_Tugas singkat A_.
Sebutkan semua kata kunci yang tercantum dalam abstrak tentang hak berserikat satpam di bawah ini.

_Blok teks_.
━━━━━━━━━━
Abstrac One of the normative rights of workers is the right to form/become a member of a labor union to protect and improving the welfare of their life and family. The right to form/become a member of a labor union have been guaranteed its protection in the constitution the base of the republic of Indonesia. With the employment relationship with the units of security (Security Guard) by employer, then security guard as workers entitled to assiciation. But with the letter Telegram Kapolri No. Pol ST/227/III/2001 as well as Banten Kapolda circular letter Number B/538/II/2013/Ditbinas security guard not entitled to form/become a member of a labor union because is part of the national police. The position of the latter not include in the statutory regulations. And based on the principle lex superiori derograt legi inferiori, letter Telegram Kapolri No. Pol ST/227/III/2001 as well as Banten Kapolda circular letter Number B/538/II/2013/Ditbinas must submit the labor law. Keywords: Labor, Right of association, Security Guard. A.
━━━━━━━━━━
[Data elemen dan posisi teks]
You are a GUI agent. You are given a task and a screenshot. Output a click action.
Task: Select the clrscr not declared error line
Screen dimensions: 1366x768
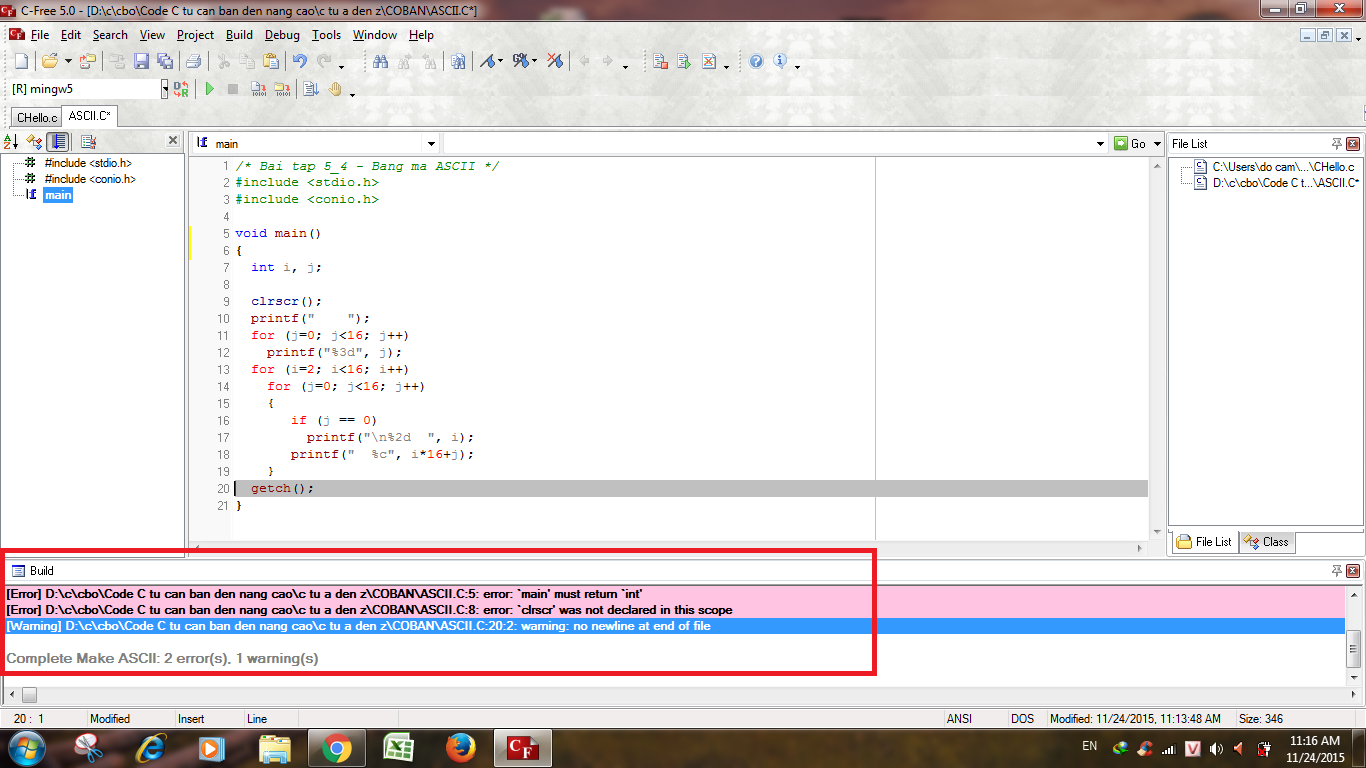(368, 609)
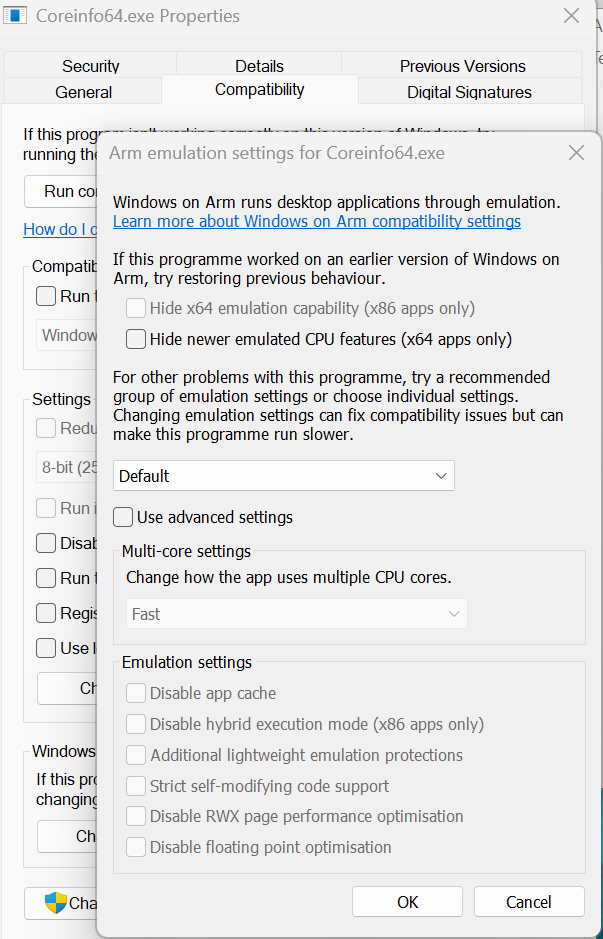This screenshot has height=939, width=603.
Task: Switch to the Previous Versions tab
Action: coord(462,66)
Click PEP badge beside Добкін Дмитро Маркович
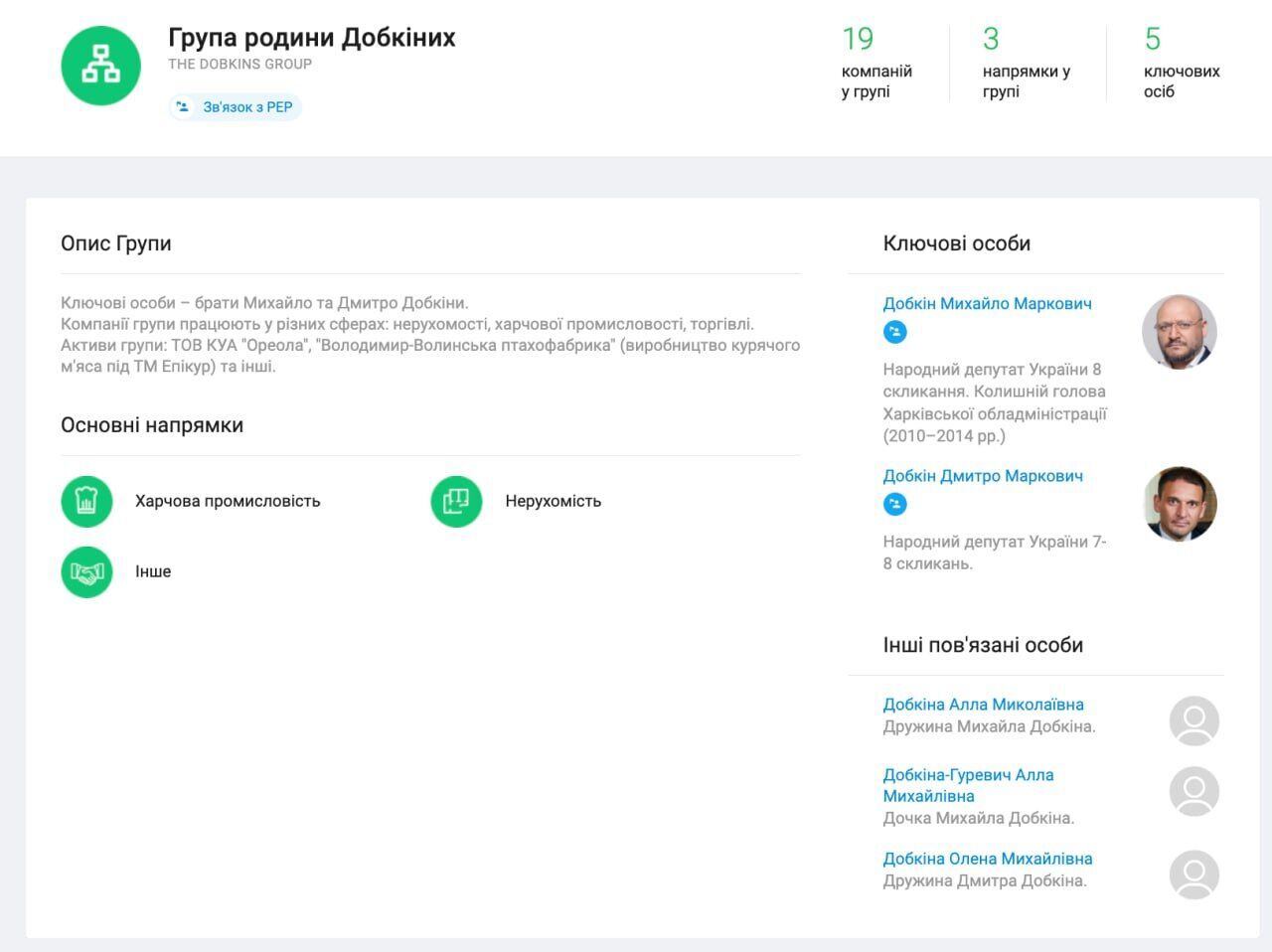The width and height of the screenshot is (1272, 952). [895, 504]
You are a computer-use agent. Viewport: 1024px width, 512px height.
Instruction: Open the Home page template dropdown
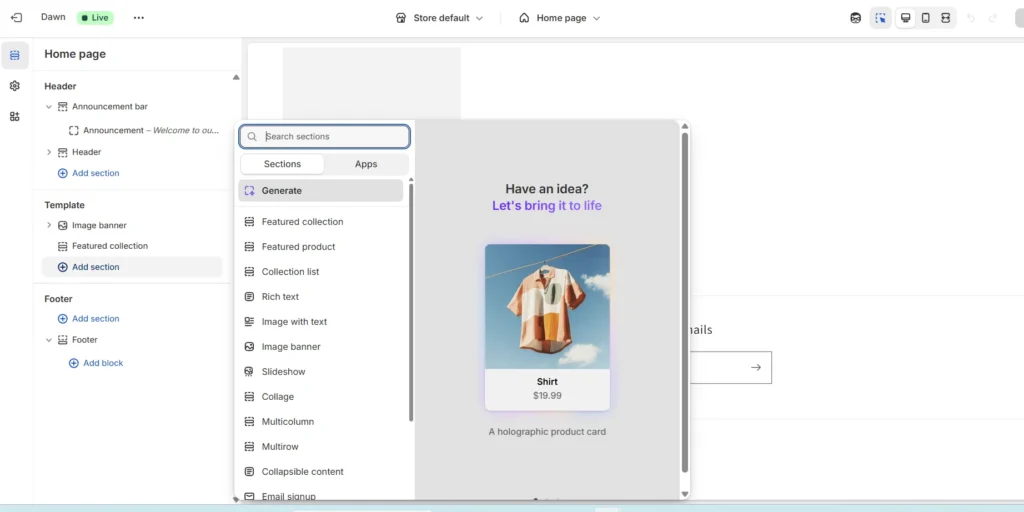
━━━━━━━━━━
_Tugas singkat B_.
Dalam daftar di atas, ganti "Home page" dengan "Contact page" mulai dari baris yang berisi "You are a computer-use" sampai akhir daftar, lalu tulis ulang hanya baris-baris tersebut tanpa menyertakan gambar.

_Jawaban benar A_.
Labor, Right of association, Security Guard

_Jawaban benar B_.
You are a computer-use agent. Viewport: 1024px width, 512px height.
Instruction: Open the Contact page template dropdown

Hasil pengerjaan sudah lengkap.